Scottish engineer and astronomer

Robert Stirling Newall FRS FRAS (27 May 1812 – 21 April 1889) was a Scottish engineer and astronomer.

==Life and work==
He was born in Dundee on 27 May 1812. He began his career in a local merchant's office before he moved to London, where he worked for Robert McCalmont on experiments on the generation of steam. He later spent two years in America promoting McCalmont's business interests.

In 1838, while L. D. B. Gordon was studying at the Freiberg School of Mines, in Germany, he visited the mines at Clausthal and met Wilhelm Albert. Impressed by what he saw, he wrote to Robert urging him to invent a machine for making wire ropes. After receiving Gordon's letter, Newall designed a wire-rope machine consisting of four strands and four wires per strand. When Gordon returned to the UK in 1839, he formed a partnership with Robert and Charles Liddell, registering R. S. Newall and Company in Dundee. On 17 August 1840, Newall patented "certain improvements in wire rope and the machinery for making such rope."

R. S. Newall and Company established a factory in Gateshead, England, and began producing wire ropes for mining, railway, ships' rigging, and other purposes. From that point onward, Newall played a key role in improving submarine telegraph cables, developing a method that used gutta percha insulation surrounded by strong wires. The first successful cable was laid between Dover and Calais on 25 September. In 1851, he left his previous post and continued manufacturing on a large scale. In 1853, he invented the 'brake-drum' and cone for laying cables in deep seas. Owing to the scarcity of engineers competent to deal with the special difficulties of the work, Newall himself directed the submergence of many of his cables. Among these were the lines from Holyhead to Howth, Dover to Ostend, Malta to Corfu, besides several others in the Mediterranean, Suez to Aden, Aden to Kurrachee, Constantinople and Varna to Balaclava in 1855. Half of the first Atlantic cable was manufactured at his works. The last submarine line laid by him personally was that connecting Ringkjobing in Denmark with Newbiggen, Northumberland, in 1868.

Newall was a keen astronomer, and he commissioned Thomas Cooke to build a telescope for his private observatory at Ferndene, his Gateshead residence, which came to be known as the Newall Telescope. For many years, the 25 inch refracting telescope was the largest in the world, and it was given to the Cambridge Observatory after his death in 1889. By the end of the 1950s, the telescope had fallen into disuse, and in 1958 it was donated to the National Observatory of Athens and it was placed at the Penteli Astronomical Station, just north of the city of Athens.

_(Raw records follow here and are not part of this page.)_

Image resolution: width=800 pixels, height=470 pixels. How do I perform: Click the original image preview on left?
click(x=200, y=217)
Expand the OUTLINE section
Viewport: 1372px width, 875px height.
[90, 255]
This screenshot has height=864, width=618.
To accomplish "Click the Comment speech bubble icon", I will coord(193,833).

He was elected a fellow of the Royal Astronomical Society in 1864, of the Royal Society in 1875, and became a member of the Institute of Mechanical Engineers in 1879, and received an honorary degree from the University of Durham in 1887. He received the Order of the Rose of Brazil in 1872. Newall died at his home, Ferndene, on 21 April 1889.

==Marriage and Issue==
Newall married, on 14 February 1849, Mary Pattinson, who was the youngest daughter of Hugh Lee Pattinson FRS, with whom he had four sons and one daughter. One of their sons was Hugh Newall FRS.

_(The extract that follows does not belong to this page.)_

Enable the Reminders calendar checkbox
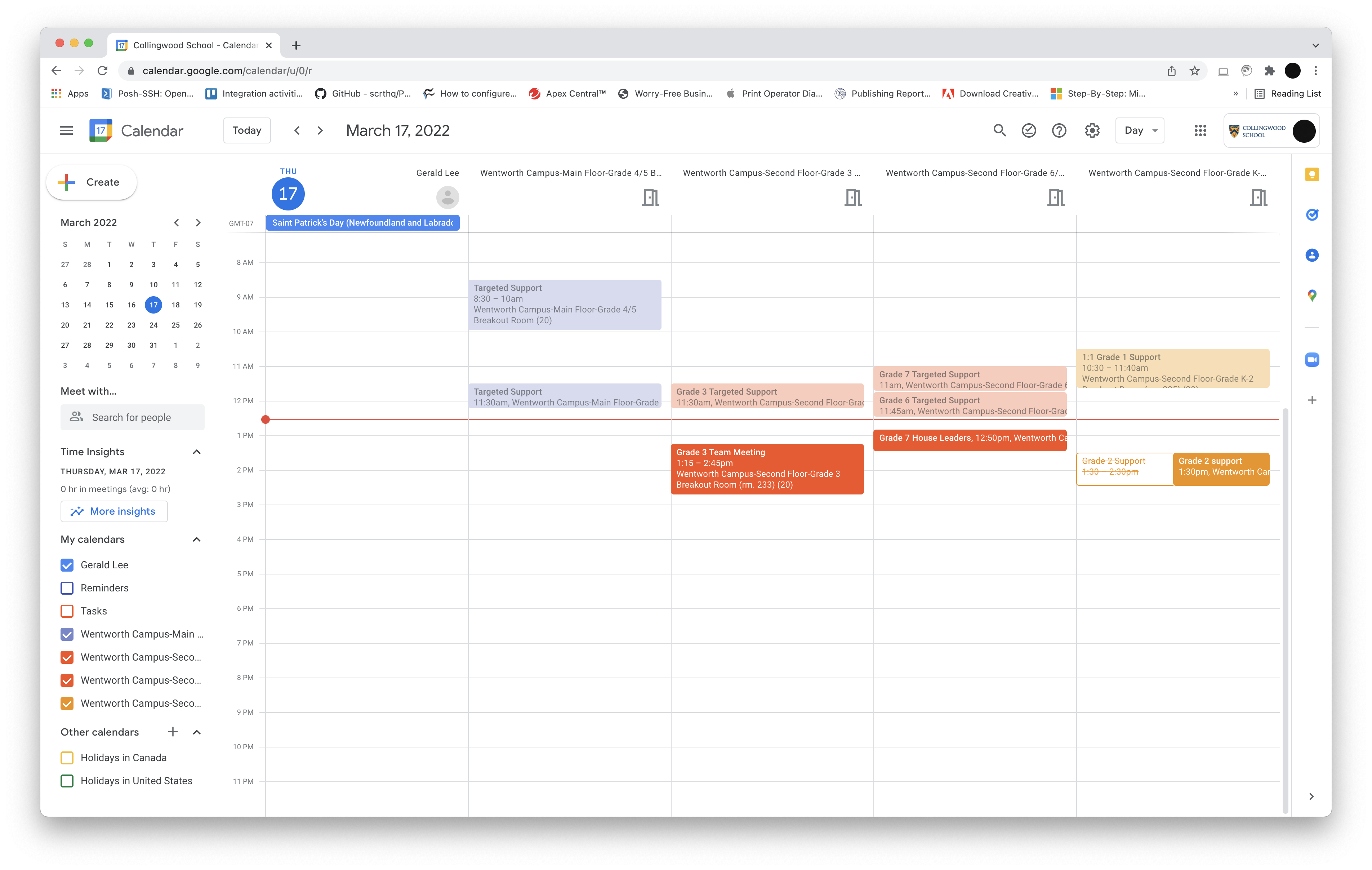The height and width of the screenshot is (870, 1372). (67, 588)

Their eldest son Arthur Newall married fabric embroiderer Josephine ('Zeffie') Moody (1853 - 1923) (who was the eldest child of Major-General Richard Clement Moody, the founder of British Columbia) at St James's Church, Piccadilly, on 20 July 1883. Their eldest son Robert Stanley (1884 - 1987) of Little Cottage Street, Westminster, was an ethnographer of Aboriginal Australia and an archaeologist for the Commissioners of Woods and Forests who made excavations at Stonehenge with Lieutenant-Colonel William Hawley between 1919 and 1926, and was Vice President of Salisbury Museum from 1971. Their second son was named Basil (b. 1885).